Even with all of the cryptologic and cryptographic technology that has existed in the world for the past 60 years, we still don't really know what encryption is good for or how to use it -- or, more importantly, why it's important. Maybe it's time for people and coders to actually start practicing how to use it, like any other skill.

Tuesday, March 14, 2006

 

Random Numbers...

In cryptography, there are three major aspects to random numbers that people need to look at: How are they generated? How are they used? And, perhaps most importantly, how are they kept secret?

Modern operating systems have sources of entropy that they can use and replenish as the system works (perhaps even by 'thrashing' the system a bit, allocating a large amount of memory and writing to it, memory-mapping files and writing a pseudorandom amount of pseudorandom data to them, and measuring the times it takes for the hard drive read head to move back and forth, given the randomness of fluid dynamics given airflow within hard disks). However, as we move toward solid-state systems, this becomes less effective, and there isn't as much entropy to be found in such operations.

In the case of a system that does precisely the same operations every time it's turned on, it makes sense to save the last bit of entropy that it had available, to 'seed' the randomness next time the system awakens. Note that this is not foolproof: if the seed is read in and not changed before the next random number generation for an application, then a power failure could cause the same seed to be loaded in in successive runs... which could be disastrous. So, loadseed, do various other things, saveseed, then run application that requires random numbers. If there's enough entropy available already to do so.

/dev/random is your friend. This is a distillation of true entropy, and will block reads from it if it doesn't have enough entropy distilled.
/dev/urandom is not your friend. This is a pseudorandom source, and thus deterministic. When fed the seed, it outputs a long-period pseudorandom number of whatever size you ask for, even when it doesn't have enough entropy to make it as secure as the application usually calls for. (The details on the random number generator are left up to the implementor, as well, which means that it's often difficult or impossible to determine how it works except in open-source operating systems.)

Now, we're supposed to be able to determine entropy from various timings of various things, such as keypresses.
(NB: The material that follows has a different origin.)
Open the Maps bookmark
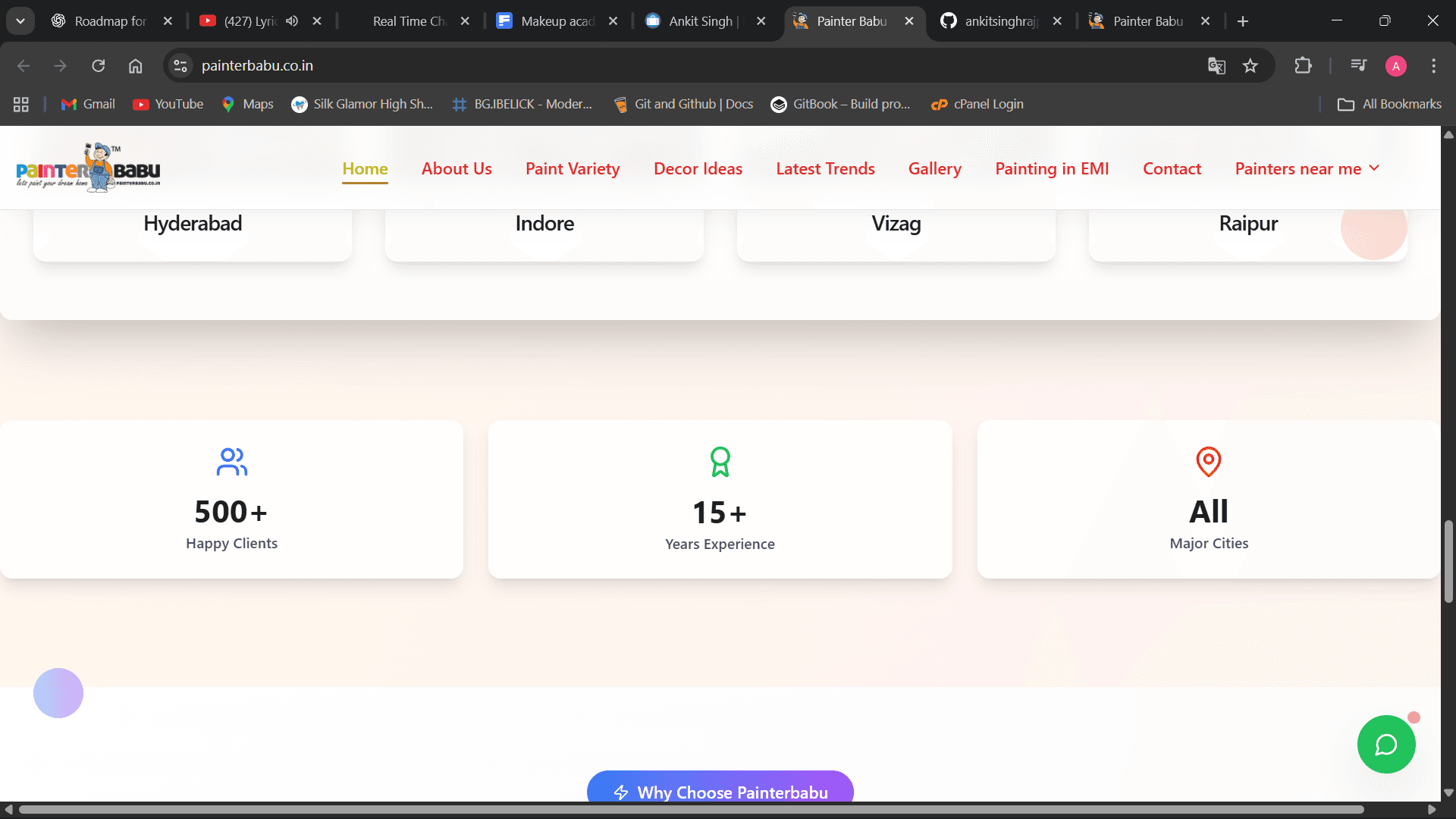The image size is (1456, 819). 246,104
There isn't really any good measurement for using entropy from what is typed, since languages have specific patterns and patterns can be exploited... but there is good measurement for using entropy from when the keys are hit. So, if someone's sitting at the console, it's very likely that they can create enough entropy just by banging on the keys.

So. We have entropy, we have random numbers. Now, just what do we DO with them?

This varies from algorithm to algorithm. RSA takes random numbers, sets both the high and the low bits to 1 (the top bit to make sure that the key is actually as long as it's supposed to be, and the bottom bit to make it odd and thus have a chance to be prime), and runs various tests for primality. If the random bits generated don't correspond to a prime number, they're incremented -- often going through about 50 to 200 iterations before finding a number that is statistically prime. (Since factoring large numbers is the hard problem we're trying to solve, if we knew how to factor the random numbers, we wouldn't be using RSA.) However: Once the primes are known, and the keys derived from them, just leaving them in memory would be a Bad Idea[tm].

And one other thing: don't feed the random numbers you pulled out back into the seeding function. Random numbers should be used one time and one time ONLY, and as soon as their function is complete, they should be either zeroed or hashed in-place or something else to make it impossible to derive them.

If the same random number is used more than once, it exposes information about what it is, the same way that using a one-time pad more than once exposes information about what it is. Which is why it must be kept secret... which is why it must be kept safe... and which is why it must be burned.

There's undoubtedly more to this than I'm putting in -- I'm writing this on very little sleep, and I'll likely look at it and figure out where and how it needs to be fleshed out -- but it's important to recognize that all three of the questions asked at the beginning must be answered for any cryptosystem to remain secure.